For convenience, I'll drop the -1 and include 0 in the range of the sum; both those changes are trivial to compensate for. And now the core functionality we need is the ability to evaluate the sum of ⌈qx/p⌉ as x ranges over the integers in an interval [0, M). While we're at it, we might also want to be able to compute a closely-related sum: the sum of ⌊qx/p⌋ over that same range of x (and it'll turn out that it makes sense to evaluate both of these together).
For testing purposes, here are slow, naive-but-obviously-correct versions of the functions we're interested in, here written in Python:
def floor_sum_slow(p, q, M):
"""
Sum of floor(q * x / p) for 0 <= x < M.
Assumes p positive, q and M nonnegative.
"""
return sum(q * x // p for x in range(M))
def ceil_sum_slow(p, q, M):
"""
Sum of ceil(q * x / p) for 0 <= x < M.
Assumes p positive, q and M nonnegative.
"""
return sum((q * x + p - 1) // p for x in range(M))
And an example use:
>>> floor_sum_slow(51, 43, 2**28) # takes several seconds to complete
30377220771239253
>>> ceil_sum_slow(140552068, 161600507, 2**28)
41424305916577422
These sums can be evaluated much faster.

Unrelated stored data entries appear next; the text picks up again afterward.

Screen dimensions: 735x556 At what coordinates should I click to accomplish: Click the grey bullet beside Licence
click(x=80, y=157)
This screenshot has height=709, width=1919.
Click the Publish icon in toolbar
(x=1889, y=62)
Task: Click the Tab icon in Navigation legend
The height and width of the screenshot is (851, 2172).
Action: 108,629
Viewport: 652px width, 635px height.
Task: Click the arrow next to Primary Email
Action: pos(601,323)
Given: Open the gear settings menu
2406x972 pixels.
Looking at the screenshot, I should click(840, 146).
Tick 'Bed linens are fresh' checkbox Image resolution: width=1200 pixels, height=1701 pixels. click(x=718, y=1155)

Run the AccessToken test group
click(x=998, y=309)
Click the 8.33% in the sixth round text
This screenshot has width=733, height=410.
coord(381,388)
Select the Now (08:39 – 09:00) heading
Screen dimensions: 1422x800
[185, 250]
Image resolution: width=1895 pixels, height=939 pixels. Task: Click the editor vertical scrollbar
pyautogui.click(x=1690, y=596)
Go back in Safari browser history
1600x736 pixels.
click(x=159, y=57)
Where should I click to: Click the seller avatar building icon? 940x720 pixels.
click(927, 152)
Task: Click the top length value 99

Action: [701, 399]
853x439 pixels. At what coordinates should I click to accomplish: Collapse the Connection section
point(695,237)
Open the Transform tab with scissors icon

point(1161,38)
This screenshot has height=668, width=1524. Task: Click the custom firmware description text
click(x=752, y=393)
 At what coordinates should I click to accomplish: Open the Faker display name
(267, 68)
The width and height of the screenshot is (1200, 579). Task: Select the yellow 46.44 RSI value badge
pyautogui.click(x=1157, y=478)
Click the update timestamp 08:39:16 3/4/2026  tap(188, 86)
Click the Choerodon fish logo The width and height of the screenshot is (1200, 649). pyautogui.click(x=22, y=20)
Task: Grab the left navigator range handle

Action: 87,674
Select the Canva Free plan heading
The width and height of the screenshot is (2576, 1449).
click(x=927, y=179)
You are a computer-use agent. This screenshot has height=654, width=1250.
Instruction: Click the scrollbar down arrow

The first key observation is that if q >= p, then we can apply the Euclidean "division algorithm" and write q = ap + r for some integers a and r. The sum then simplifies: the ap part contributes a factor of a * M * (M - 1) // 2, and we're reduced from computing floor_sum(p, q, M) to computing floor_sum(p, r, M). Similarly, the computation of ceil_sum(p, q, M) reduces to the computation of ceil_sum(p, q % p, M).
The second key observation is that we can express floor_sum(p, q, M) in terms of ceil_sum(q, p, N), where N is the ceiling of (q/p)M. To do this, we consider the rectangle [0, M) x (0, (q/p)M), and divide that rectangle into two triangles using the line y = (q/p)x. The number of lattice points within the rectangle that lie on or below the line is floor_sum(p, q, M), while the number of lattice points within the rectangle that lie above the line is ceil_sum(q, p, N). Since the total number of lattice points in the rectangle is (N - 1)M, we can deduce the value of floor_sum(p, q, M) from that of ceil_sum(q, p, N), and vice versa.
Combining those two ideas, and working through the details, we end up with a pair of mutually recursive functions that look like this:
def floor_sum(p, q, M):
"""
Sum of floor(q * x / p) for 0 <= x < M.
Assumes p positive, q and M nonnegative.
"""
a = q // p
r = q % p
if r == 0:
return a * M * (M - 1) // 2
else:
N = (M * r + p - 1) // p
return a * M * (M - 1) // 2 + (N - 1) * M - ceil_sum(r, p, N)
def ceil_sum(p, q, M):
"""
Sum of ceil(q * x / p) for 0 <= x < M.
Assumes p positive, q and M nonnegative.
"""
a = q // p
r = q % p
if r == 0:
return a * M * (M - 1) // 2
else:
N = (M * r + p - 1) // p
return a * M * (M - 1) // 2 + N * (M - 1) - floor_sum(r, p, N)
Performing the same calculation as before, we get exactly the same results, but this time the result is instant:
>>> floor_sum(51, 43, 2**28)
30377220771239253
>>> ceil_sum(140552068, 161600507, 2**28)
41424305916577422
A bit of experimentation should convince you that the floor_sum and floor_sum_slow functions give the same result in all cases, and similarly for ceil_sum and ceil_sum_slow.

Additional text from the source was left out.